READING PASSAGE:
"""

The Privileged District of Velika Kikinda (Великокикиндски привилеговани диштрикт / Velikokikindski privilegovani dištrikt; Privilegierten Bezirk Gross Kikinda; Regio-privilegiatus Districtus Magnokikindiensis; Nagykikindai kerület) was an administrative territorial entity of the Habsburg monarchy between 1774 and 1876. It was an autonomous area centered around the town of Velika Kikinda (nowadays Kikinda, Serbia), and mainly inhabited by ethnic Serbs.

==History==

It was formed on 12 November 1774 by the decision of Habsburg Empress Maria Theresa, through the special charter, as the specific feudal governmental administrative unit with the headquarters in Velika Kikinda (today Kikinda, Serbia). Inhabitants of the District had, during that period, substantial economic, and even political privileges within the Habsburg monarchy.

"""

WORK INSTRUCTIONS:
1. Copy the passage on the Privileged District of Velika Kikinda word for word, starting with "It was formed" and going on through "the Habsburg monarchy.".
2. Proceed with the history of the Privileged District of Velika Kikinda, picking up right after its last sentence.

DATASET EXTRACT:
"""

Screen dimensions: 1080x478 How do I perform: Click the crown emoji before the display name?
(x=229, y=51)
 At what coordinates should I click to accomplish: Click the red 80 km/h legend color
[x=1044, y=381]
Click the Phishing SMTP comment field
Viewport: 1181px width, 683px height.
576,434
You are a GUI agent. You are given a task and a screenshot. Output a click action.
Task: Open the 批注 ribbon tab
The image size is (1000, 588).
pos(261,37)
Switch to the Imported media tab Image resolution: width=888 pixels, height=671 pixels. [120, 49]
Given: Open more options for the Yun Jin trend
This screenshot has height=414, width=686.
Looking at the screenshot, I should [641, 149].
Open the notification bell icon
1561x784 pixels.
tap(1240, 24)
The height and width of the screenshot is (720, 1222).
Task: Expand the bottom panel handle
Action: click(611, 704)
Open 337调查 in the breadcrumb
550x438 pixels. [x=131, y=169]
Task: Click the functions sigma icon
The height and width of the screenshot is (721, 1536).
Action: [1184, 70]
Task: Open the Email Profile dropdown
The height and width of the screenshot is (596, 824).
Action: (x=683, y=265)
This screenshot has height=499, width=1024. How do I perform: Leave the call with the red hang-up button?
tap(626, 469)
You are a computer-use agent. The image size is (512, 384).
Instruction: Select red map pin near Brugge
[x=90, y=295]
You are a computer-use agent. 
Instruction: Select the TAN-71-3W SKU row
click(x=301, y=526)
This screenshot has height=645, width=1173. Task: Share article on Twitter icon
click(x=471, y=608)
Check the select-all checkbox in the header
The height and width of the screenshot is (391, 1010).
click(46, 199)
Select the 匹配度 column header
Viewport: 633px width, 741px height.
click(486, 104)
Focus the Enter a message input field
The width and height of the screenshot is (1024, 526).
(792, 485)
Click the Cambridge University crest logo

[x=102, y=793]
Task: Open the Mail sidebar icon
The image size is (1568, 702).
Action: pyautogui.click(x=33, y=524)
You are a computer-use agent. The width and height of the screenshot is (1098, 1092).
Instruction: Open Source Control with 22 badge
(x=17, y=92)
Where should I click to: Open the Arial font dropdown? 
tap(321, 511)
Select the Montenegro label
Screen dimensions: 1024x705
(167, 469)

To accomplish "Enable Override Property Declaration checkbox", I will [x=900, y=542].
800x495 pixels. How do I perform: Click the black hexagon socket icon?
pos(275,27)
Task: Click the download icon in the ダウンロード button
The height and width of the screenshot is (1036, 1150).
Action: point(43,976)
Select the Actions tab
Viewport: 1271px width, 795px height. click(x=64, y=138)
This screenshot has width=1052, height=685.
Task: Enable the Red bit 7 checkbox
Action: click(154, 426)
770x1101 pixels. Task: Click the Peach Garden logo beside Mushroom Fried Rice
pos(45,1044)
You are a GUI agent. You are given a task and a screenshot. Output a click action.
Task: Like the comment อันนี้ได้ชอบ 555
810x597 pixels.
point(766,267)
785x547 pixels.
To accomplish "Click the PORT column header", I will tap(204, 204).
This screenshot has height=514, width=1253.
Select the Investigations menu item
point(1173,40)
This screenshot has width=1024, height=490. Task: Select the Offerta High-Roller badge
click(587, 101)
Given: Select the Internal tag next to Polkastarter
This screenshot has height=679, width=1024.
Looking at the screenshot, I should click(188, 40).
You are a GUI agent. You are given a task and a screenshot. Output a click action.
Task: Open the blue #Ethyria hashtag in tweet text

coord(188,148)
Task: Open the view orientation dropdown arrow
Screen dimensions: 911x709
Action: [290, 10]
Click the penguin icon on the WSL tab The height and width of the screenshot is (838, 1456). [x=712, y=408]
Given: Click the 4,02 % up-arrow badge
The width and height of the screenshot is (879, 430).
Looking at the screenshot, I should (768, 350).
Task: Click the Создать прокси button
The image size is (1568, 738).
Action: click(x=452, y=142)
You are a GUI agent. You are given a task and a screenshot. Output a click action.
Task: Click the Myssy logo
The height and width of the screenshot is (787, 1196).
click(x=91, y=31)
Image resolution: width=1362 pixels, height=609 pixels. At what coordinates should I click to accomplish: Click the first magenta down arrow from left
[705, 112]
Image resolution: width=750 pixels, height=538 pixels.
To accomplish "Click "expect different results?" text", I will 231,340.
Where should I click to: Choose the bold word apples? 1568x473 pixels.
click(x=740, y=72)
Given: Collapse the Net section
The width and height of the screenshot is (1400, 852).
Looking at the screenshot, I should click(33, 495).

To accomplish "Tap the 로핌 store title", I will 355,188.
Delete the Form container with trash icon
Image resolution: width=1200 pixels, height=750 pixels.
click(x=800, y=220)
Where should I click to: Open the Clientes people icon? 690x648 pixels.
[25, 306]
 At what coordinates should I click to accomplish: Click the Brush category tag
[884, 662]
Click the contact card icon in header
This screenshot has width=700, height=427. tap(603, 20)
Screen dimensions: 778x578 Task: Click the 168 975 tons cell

"""

WRITTEN ANSWERS:
1.
It was formed on 12 November 1774 by the decision of Habsburg Empress Maria Theresa, through the special charter, as the specific feudal governmental administrative unit with the headquarters in Velika Kikinda (today Kikinda, Serbia). Inhabitants of the District had, during that period, substantial economic, and even political privileges within the Habsburg monarchy.

2.
Until 1778, the District of Velika Kikinda was part of the Banat of Temeswar (a separate Habsburg entity), and then part of the Torontal County within the Habsburg Kingdom of Hungary. From 1848 to 1849 it was part of the autonomous Serbian Vojvodina, and from 1849 to 1860 it was part of the Voivodeship of Serbia and Banat of Temeschwar, a separate Austrian crown entity. After the abolishment of the Voivodeship in 1860, the territory of the District of Velika Kikinda was again included into the Torontal County.

The District functioned, with some interruptions, until 1876, when it was abolished, and its territory was allocated both organizationally and administratively to the direct authority of the Torontal County with the headquarters in Veliki Bečkerek (today Zrenjanin, Serbia), which covered most of the territory of the present-day Serbian Banat.

==Settlements==
Beside the town of Velika Kikinda, the district included nine more settlements of the Serb Military Frontier establishments in North and Central Banat:
- Srpski Krstur
- Jozefovo (today part of Novi Kneževac)
- Mokrin
- Karlovo (today part of Novo Miloševo)
- Bašaid
- Vranjevo (today part of Novi Bečej)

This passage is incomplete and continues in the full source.